First time filling the tank.The lighting is a 4*54w T5:

Getting the plant from Tropica:

List of plants:
Hemianthus callitrichoides 
Bolbitis heudelotii 
Anubias barteri var Barteri 
Hemianthus micranthemoides 
Microsorum pteropus 
Vesicularia dubyana 
Cabomba Furcata 
Limnophila Aquatica 
Rotala Macrandra 
Lilaeopsis brasiliensis

During the planting:

During the planting 2:

Two days later, When the plants have started to grow:



Please give me feedback on the project, will keep on posting updates, but at the time I am fighting the first algeas, and its alot, never had these big of a problem before, but what to do. I have unplugged two of the four flourocent-tubes and put in 16 amano-shrimps and four otocinclus sp.

If to be hounest, i think this project will crash in the next couple of days because of the algeas, it is just to much....:boom: :boom: :boom:


----------



## ranmasatome (Aug 5, 2005)

i think the tank looks good for now.. let it grow in and see what happens..
i have a problem with the pictures though.. they are so big that i can't fully appreciate the entire tank.


----------



## Bert H (Mar 2, 2004)

Looks like you're off to a nice start. I agree with ranma, pics are too big to appreciate them in the whole.


----------



## darkfury18 (Apr 28, 2006)

I'm no expert at this but I believe you need more fast growing stem plants when starting out. I just set up my tank 4 weeks ago and have been dealing with green spot algea on the glass about a week after setup. They are finally starting to recede though. Just hang in there and add some fast growers to suck up any extra nutrients to help fight the algea. BTW your tank looks awesome compared to my setup


----------



## John P. (Nov 24, 2004)

CO2 on its side=Bad


----------



## lemcc (Dec 19, 2005)

> CO2 on its side=Bad


i 2nd this


----------



## Axeru (Apr 11, 2006)

Have had two previous tanks, both with the co2 on the side. Both have worked out fine. What do you think is bad with it?

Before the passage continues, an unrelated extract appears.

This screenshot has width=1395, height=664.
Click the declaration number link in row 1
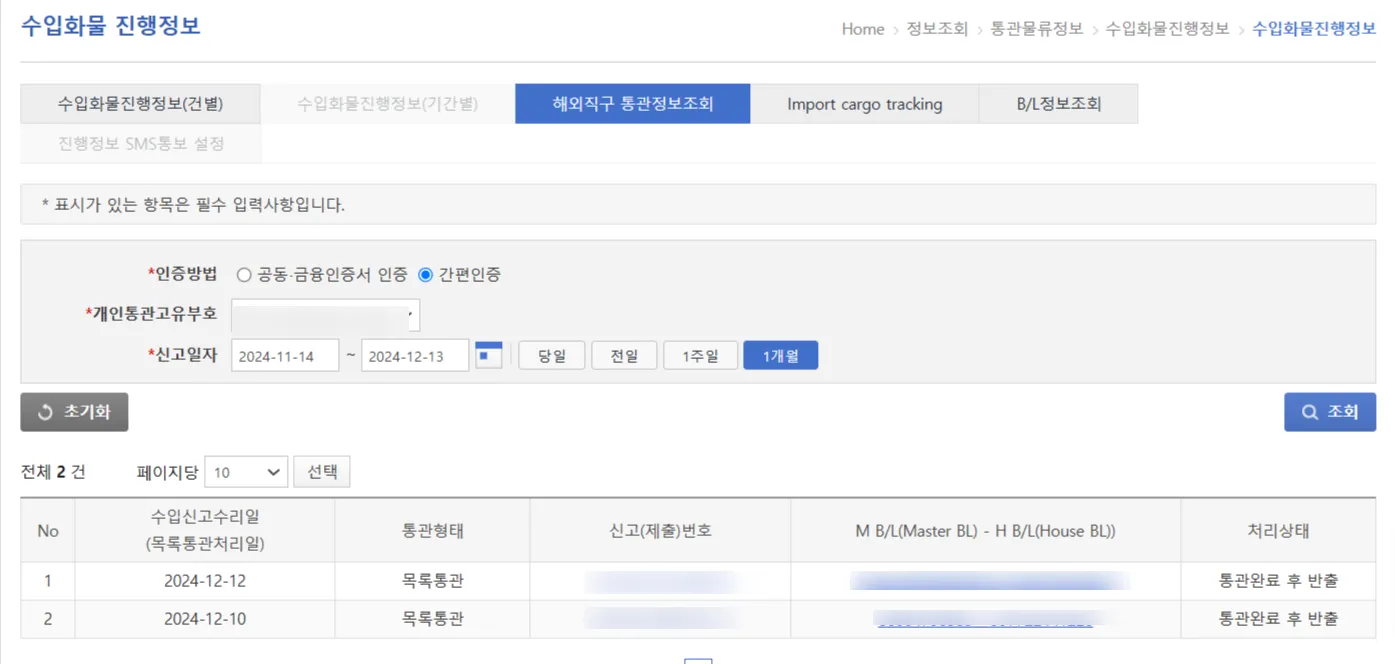[659, 580]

Here are the pictures scaled down, hope you enjoy!


----------



## jeff63851 (Feb 23, 2005)

The tank looks great! 

I don't see any algae yet. What type of algae do you have? The plants look pretty healthy to me. All you have to do is just wait for the Hemianthus callitrichoides to fill in. Anyways, nice start!


----------



## Axeru (Apr 11, 2006)

jeff63851 said:


> The tank looks great!
> 
> I don't see any algae yet. What type of algae do you have? The plants look pretty healthy to me. All you have to do is just wait for the Hemianthus callitrichoides to fill in. Anyways, nice start!

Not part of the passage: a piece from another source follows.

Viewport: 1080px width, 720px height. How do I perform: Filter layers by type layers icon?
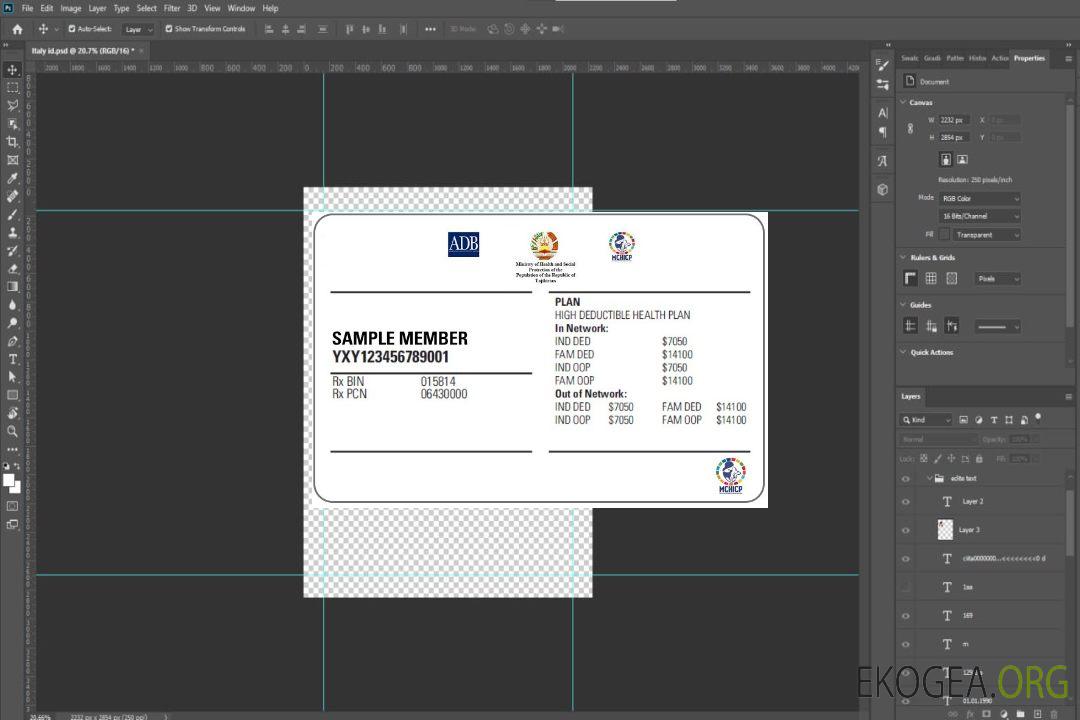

It's mostly greenhairalgea on the plants in the current from the filter. The Hemianthus have app. doubled in size, but this has proven to be the hardest start for me yet. Have had the c. furcata before, but not the rotala, and it has proven to be difficult, will plant more cabomba to have some more fast growing plants. this sound like a good idea or not?

Best regards


----------



## Axeru (Apr 11, 2006)

Picture update 2006-06-26, a week later.


----------



## Jonesy (Jul 8, 2005)

John P. said:


> CO2 on its side=Bad





lemcc said:


> i 2nd this


I 3rd this



Axeru said:


> Have had two previous tanks, both with the co2 on the side. Both have worked out fine. What do you think is bad with it?


Pressurized CO2 is a liquid. By placing the tank on its side there is a risk of getting liquid CO2 into a regulator not designed for that application. The regulator is designed to sample the gaseous CO2 in the headspace of the upright cylinder and the seats and seals (depending on the material) may not handle liquid CO2 very well. At the very least it will shorten the life of the regulator and could possibly cause a regulator failure. Even tanks designed for liquid CO2 dispensing are used in an upright position (they come with a special valve that integrates a dip tube to sample the liquid CO2)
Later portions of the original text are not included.